> **What you will do**:
Only lines with the string "arrow" are wanted. Pull them out of the data.

> **Records for processing**:
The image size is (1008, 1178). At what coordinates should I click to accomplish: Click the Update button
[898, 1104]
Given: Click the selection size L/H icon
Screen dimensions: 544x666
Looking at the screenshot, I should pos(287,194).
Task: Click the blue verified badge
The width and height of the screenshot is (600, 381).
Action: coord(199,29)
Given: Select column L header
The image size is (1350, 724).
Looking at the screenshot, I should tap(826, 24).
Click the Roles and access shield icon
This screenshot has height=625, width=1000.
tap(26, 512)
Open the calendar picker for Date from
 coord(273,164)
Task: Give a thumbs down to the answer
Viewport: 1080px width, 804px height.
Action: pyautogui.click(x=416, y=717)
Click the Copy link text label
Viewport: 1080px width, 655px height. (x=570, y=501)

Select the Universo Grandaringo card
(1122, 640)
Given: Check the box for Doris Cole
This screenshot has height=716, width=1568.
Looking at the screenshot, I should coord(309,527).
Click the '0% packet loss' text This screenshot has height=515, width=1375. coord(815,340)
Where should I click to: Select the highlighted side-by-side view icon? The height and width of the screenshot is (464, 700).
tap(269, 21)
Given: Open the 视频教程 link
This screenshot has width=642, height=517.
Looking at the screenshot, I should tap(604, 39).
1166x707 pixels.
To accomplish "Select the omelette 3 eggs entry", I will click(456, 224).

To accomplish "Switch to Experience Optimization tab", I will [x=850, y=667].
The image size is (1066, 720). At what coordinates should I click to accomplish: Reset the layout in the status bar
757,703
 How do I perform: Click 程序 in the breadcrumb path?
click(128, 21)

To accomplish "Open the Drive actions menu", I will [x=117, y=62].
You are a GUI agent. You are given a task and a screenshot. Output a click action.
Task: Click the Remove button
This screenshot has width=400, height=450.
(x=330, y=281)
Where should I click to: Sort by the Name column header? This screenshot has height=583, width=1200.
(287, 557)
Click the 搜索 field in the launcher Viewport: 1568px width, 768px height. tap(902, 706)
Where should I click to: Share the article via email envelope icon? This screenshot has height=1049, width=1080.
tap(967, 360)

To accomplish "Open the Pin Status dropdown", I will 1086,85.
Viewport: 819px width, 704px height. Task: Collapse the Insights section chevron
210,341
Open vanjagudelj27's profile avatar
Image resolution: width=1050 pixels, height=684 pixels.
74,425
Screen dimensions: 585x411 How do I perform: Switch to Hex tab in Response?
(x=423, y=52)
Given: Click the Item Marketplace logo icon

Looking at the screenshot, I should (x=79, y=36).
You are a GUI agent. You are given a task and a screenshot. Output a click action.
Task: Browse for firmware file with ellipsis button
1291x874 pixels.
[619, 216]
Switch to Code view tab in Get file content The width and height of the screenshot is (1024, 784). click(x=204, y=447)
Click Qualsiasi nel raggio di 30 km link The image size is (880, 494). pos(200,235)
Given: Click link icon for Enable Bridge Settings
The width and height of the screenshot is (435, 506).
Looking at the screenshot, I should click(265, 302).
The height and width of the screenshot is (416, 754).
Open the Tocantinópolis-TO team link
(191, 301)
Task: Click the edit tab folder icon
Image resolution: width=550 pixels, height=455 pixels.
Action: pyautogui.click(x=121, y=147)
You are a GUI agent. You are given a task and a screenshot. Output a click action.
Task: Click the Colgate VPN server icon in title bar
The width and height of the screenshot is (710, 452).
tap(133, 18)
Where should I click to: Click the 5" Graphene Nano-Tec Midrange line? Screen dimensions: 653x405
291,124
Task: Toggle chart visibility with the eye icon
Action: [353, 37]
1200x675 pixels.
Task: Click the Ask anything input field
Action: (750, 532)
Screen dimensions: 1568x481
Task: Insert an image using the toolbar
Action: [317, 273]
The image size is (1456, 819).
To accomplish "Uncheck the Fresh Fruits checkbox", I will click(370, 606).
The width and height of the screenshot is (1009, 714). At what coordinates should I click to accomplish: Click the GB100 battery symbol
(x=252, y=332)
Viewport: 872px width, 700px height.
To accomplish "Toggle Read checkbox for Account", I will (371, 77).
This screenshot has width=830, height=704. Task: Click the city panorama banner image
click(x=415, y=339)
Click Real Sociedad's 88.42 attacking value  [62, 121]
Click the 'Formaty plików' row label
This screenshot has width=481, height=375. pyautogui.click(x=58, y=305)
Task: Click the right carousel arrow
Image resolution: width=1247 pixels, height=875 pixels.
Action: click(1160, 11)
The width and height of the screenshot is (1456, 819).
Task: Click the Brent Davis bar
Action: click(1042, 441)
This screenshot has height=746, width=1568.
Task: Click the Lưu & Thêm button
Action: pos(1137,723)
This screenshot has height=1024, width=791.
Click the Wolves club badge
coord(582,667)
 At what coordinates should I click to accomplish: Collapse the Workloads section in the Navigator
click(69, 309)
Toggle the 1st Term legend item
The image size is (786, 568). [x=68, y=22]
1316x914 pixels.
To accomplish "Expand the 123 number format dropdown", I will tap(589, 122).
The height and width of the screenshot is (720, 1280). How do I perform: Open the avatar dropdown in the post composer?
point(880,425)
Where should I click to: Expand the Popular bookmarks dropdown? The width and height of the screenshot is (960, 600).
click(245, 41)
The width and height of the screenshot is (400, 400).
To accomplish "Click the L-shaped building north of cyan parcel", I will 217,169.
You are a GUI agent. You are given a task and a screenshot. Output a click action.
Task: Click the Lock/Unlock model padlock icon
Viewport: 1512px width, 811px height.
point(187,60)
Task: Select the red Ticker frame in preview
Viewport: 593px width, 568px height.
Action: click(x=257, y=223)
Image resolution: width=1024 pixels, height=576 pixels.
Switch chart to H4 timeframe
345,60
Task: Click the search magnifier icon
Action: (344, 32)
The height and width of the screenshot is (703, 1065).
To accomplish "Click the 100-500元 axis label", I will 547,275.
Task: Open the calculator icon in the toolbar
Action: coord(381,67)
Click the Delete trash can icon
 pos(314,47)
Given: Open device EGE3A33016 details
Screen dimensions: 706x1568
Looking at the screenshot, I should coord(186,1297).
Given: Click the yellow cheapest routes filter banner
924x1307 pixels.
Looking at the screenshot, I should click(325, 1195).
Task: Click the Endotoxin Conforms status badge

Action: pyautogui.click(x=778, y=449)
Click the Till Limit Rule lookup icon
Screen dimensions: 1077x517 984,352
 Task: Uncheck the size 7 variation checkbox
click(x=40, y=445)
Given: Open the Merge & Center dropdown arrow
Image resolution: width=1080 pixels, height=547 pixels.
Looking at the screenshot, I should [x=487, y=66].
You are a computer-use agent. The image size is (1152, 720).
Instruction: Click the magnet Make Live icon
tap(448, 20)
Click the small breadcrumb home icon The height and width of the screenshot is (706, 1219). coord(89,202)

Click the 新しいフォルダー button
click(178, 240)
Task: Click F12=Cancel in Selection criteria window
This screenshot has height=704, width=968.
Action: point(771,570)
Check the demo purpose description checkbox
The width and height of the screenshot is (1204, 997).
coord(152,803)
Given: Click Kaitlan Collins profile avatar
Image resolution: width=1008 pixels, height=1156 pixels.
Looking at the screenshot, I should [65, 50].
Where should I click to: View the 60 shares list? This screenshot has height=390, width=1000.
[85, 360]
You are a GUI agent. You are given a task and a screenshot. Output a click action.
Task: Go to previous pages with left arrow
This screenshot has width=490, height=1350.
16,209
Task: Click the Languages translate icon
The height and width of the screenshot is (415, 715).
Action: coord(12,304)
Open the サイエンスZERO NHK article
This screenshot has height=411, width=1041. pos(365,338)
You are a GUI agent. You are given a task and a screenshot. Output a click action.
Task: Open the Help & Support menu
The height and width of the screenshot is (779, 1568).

> **Reply**:
Task: Click the right carousel arrow
Given: Open the Merge & Center dropdown arrow
Task: Go to previous pages with left arrow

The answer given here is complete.